If the relying party takes the “proof” back to the issuer, the issuer won't recognize it, because all it knows about is the “green signature”. So it can't be linked to specific user unless the claims themselves contains overt identifying information. In other words, no linking artifacts.
The RSA of Privacy
Stefan Brands has been working on this minimal disclosure technology since the early 1990’s. As I've said on many occasions, his system is incredibly well thought through and elegant. The explanation I've just given touches on only one aspect of a really impressive technology grounded in innovative cryptography (more information on the Credentica web site).
In my view, Stefan's technology, called “U-Prove”, is the equivalent in the privacy world of RSA in the security space. It does things we wouldn't have otherwise thought possible. At one time “public key” was considered an oxymoron – but the properties of RSA were so compelling they completely changed our thinking about keys.
The same, I think, is true of the zero knowledge proofs and “blinded signatures” Stefan has perfected. When you first hear about their capabilities, you say, “Well, that's impossible”. But if you look into the math, its not. It actually works.
Funny. A few weeks ago, Bruce Schneier wrote a brief blog post saying:
“Cryptographer Stefan Brands has a new company, Credentica, that allows people to disclose personal information while maintaining privacy and minimizing the threat of identity theft.
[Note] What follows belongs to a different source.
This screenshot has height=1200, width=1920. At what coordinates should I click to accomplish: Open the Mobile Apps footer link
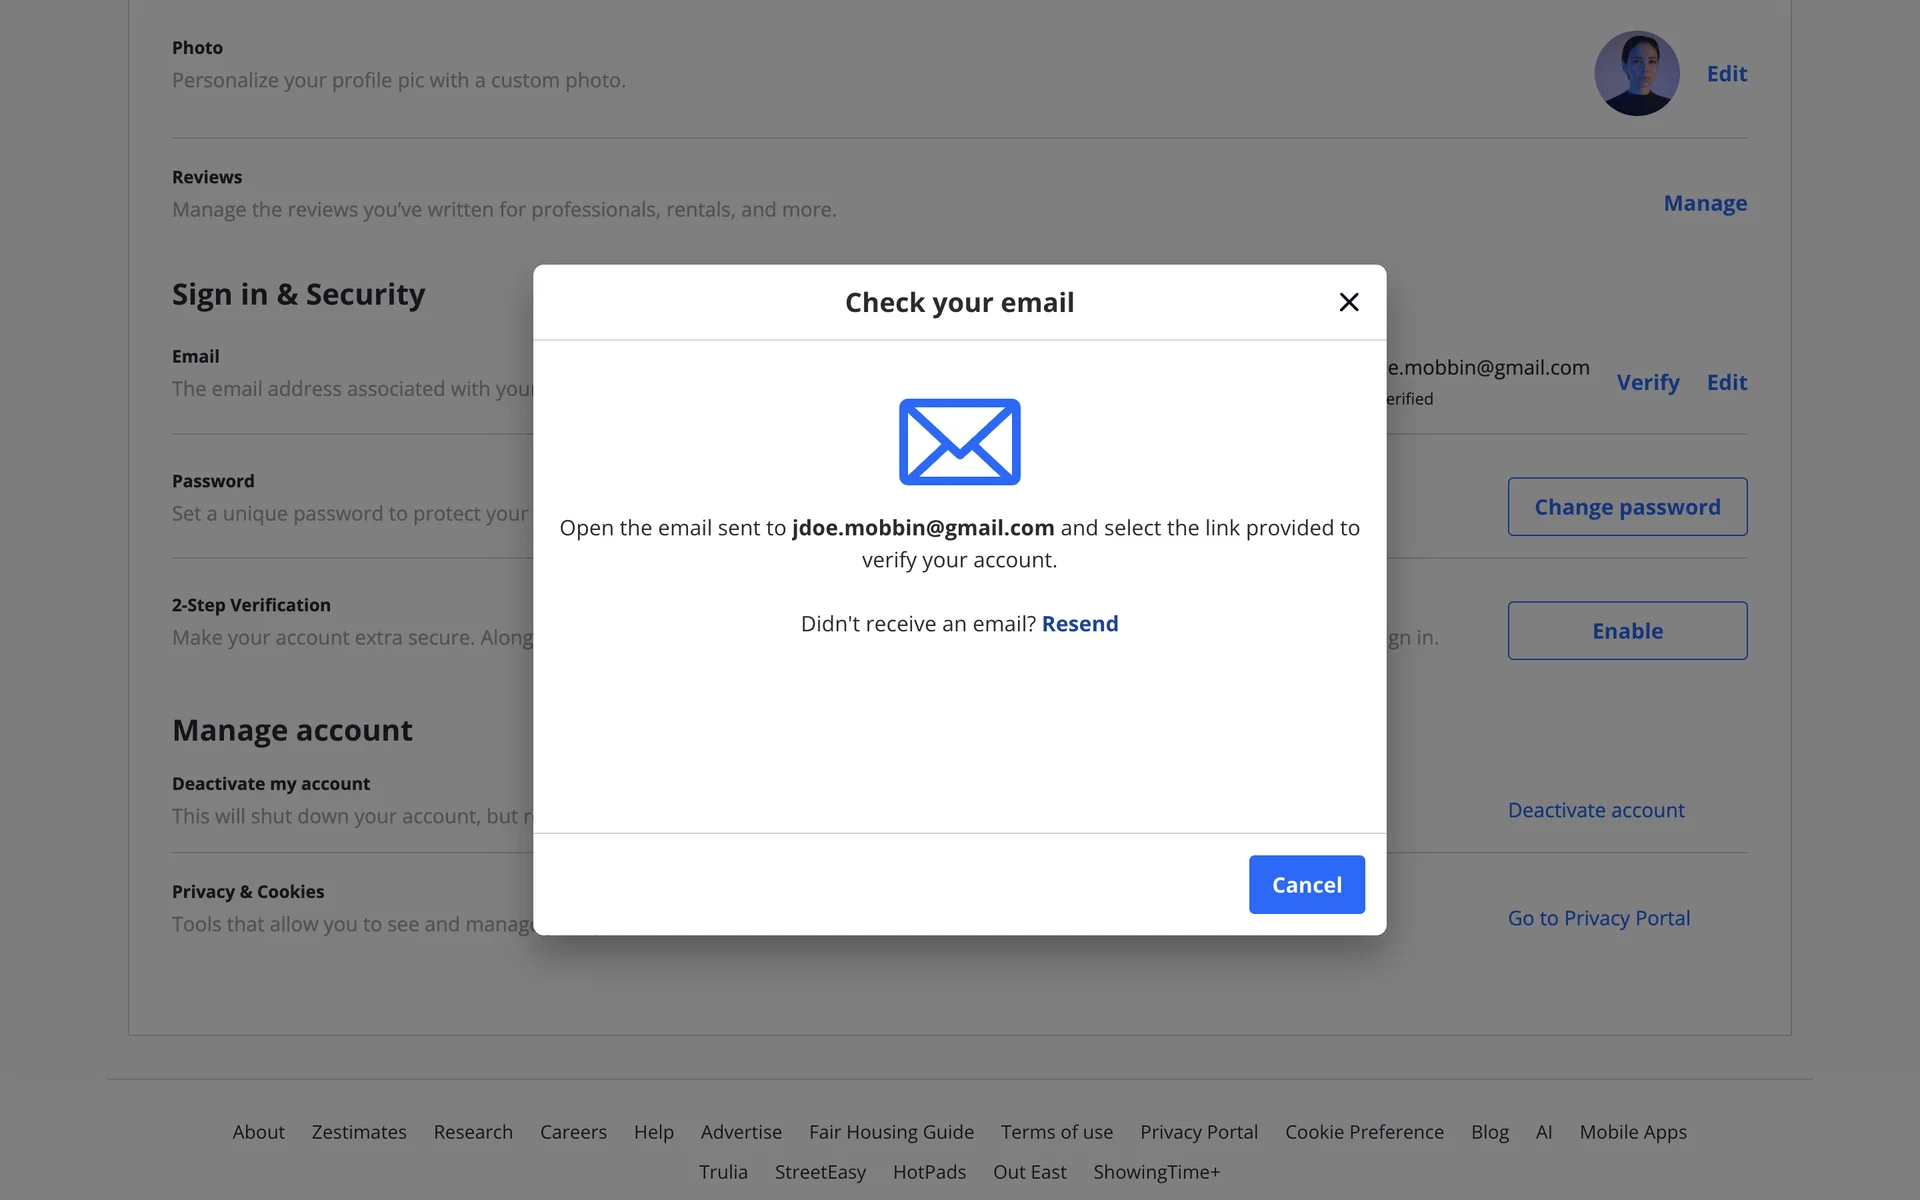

“I know Stefan; he's good. The cryptography behind this system is almost certainly impeccable. I like systems like this, and I want them to succeed. I just don't see a viable business model.
“I'd like to be proven wrong.”
I think Microsoft's acquisition of Stefan's technology and patents does prove him wrong – and that he'll be happy about this.
Our goal is that Minimal Disclosure Tokens will become base features of identity platforms and products, leading to the safest possible intenet. I don't think the point here is ultimately to make a dollar. It's about building a system of identity that can withstand the ravages that the Internet will unleash. That will be worth billions.
My interest is in building the very best identity system we can build, and making it a simple option for people to deploy, so that the binary opposition of “privacy” and “security” is replaced by a deep understand that “need-to-know” and minimal disclosure produces both the most secure and the most privacy friendly Internet.
Products and Roadmaps
It is really early in the cycle for us to have worked out a roadmap. Getting the right user experience to accompany capabilities like this is not trivial. But our plan is to integrate U-Prove into both the Windows Communication Foundation (WCF) and CardSpace. When that happens, all products built on the WCF Framework will easily support U-Prove. That would include our own servers as well as those by third parties.
As always, adopting U-Prove doesn't mean we reject other identity technologies. No one is going to take away your RSA keys! It means there is a new option available in building the identity metasystem, an option that is ideal for Government and medical applications, child protection, military systems, and identity outsourcing to name just a few. The idea is that we need a spectrum of solutions, reaching all the way from systems for public and social networking identity to those for sensitive information where need-to-know is the key factor.
You can probably tell how excited I am about this. I want to thank the people within Microsoft who made this possible by agreeing to take the plunge that will bring ground-breaking privacy technology to the market.
Best of all, I look forward to the great things the collaboration with Stefan, Christian and Greg can bring, and the fun we will have building the most secure identity system possible while at the same time taking privacy protection to whole new levels.
For more information, check out Stefan's blog. You should also look at PrivacyImperative to see the perspective of my colleagues from the Microsoft Privacy Team. Adam Shostack, who worked closely with Stefan at Zero Knowledge in Montreal, comments here.